The countries represented here are vast and include Cuba, Estonia, Finland, Germany, Khazakhstan, Lithuania, Luxembourg, Portugal, Russia, Slovakia, Sweden and New York City.

The map website, Panoramio is also a good place to look for photos of church buildings all over the world. This website allows people to "tag" maps of places with photos they have taken. You can search this website by place and see what photos have been uploaded for that place. You can also search by keyword.

Saturday, September 04, 2010

Church Record Sunday: Community of Christ

Community of Christ Temple, Independence, Missouri. (c) 2010 Daniel Ortega
In July I had the opportunity to attend the Midwest Family History Expo. As part of a pre-conference event we went on an LDS History tour that included historical sites in Indpendence, Missouri and the area. One of the sites we briefly saw was the temple of the Community of Christ.

The Community of Christ, formerly known as the Reorganized Church of Jesus Christ of Latter Day Saints, is headquartered in Independence, Missouri and shares an early history with the Mormon church. Simply, after the death of Joseph Smith there were questions of who should lead the Church. Those who went to Utah with Brigham Young are the Mormons and those who stayed behind in Independence and the area are the Community of Christ. (This is a simplified explanation, you can read about the history of the Community of Christ church here).

The Community of Christ has an archive and library that would be of use for those with Community of Christ ancestors as well as Mormon ancestors.

The Archive holds primary source materials pertaining to the history of Community of Christ, which would include early Mormon church history.
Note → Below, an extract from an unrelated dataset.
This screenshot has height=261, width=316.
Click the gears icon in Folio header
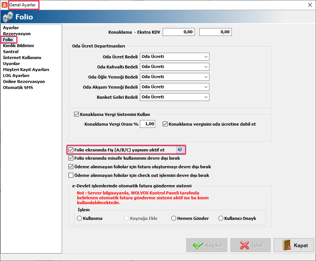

Online they have a research request form as well as information  about the archive.

According to their website, the Library has over 20,000 books as well as audiocassettes, periodicals and videos. You can conduct a search of the library catalog through their website. Read more about the library here.

You can read about some of the Community of Christ's historical sites on their website. Their temple in Independence includes a museum with early artifacts. According to it's website, the museum " collects, maintains, and exhibits artifactual materials, relating to the mission and history of the Restoration (LDS or "Mormon") Movement, mostly from the United States and Canada, particularly the states of New York, Ohio, Missouri, Illinois, and Iowa, with some materials reflecting church activity in Australia, the British Isles, French Polynesia, and other international missions." Admission to the museum is free. When we were there, we were told that photography is not allowed in the museum.